Nothing should appear in the answer except the line containing "This screenshot has width=770, height=1113." and the lines following it through the end of the listing, each given exactly.

=== Section Start ===

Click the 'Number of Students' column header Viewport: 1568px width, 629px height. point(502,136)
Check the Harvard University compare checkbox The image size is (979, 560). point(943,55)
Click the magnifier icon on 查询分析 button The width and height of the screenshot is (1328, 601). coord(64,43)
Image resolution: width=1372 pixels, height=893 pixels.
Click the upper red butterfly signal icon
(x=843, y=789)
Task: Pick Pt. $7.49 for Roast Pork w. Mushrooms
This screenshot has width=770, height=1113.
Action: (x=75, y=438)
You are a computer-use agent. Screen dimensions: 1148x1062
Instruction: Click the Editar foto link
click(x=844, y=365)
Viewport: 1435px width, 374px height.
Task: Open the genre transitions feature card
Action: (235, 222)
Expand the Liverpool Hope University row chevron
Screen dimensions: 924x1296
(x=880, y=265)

=== Section End ===

> **Reply**:
This screenshot has width=770, height=1113.
Action: (x=75, y=438)
You are a computer-use agent. Screen dimensions: 1148x1062
Instruction: Click the Editar foto link
click(x=844, y=365)
Viewport: 1435px width, 374px height.
Task: Open the genre transitions feature card
Action: (235, 222)
Expand the Liverpool Hope University row chevron
Screen dimensions: 924x1296
(x=880, y=265)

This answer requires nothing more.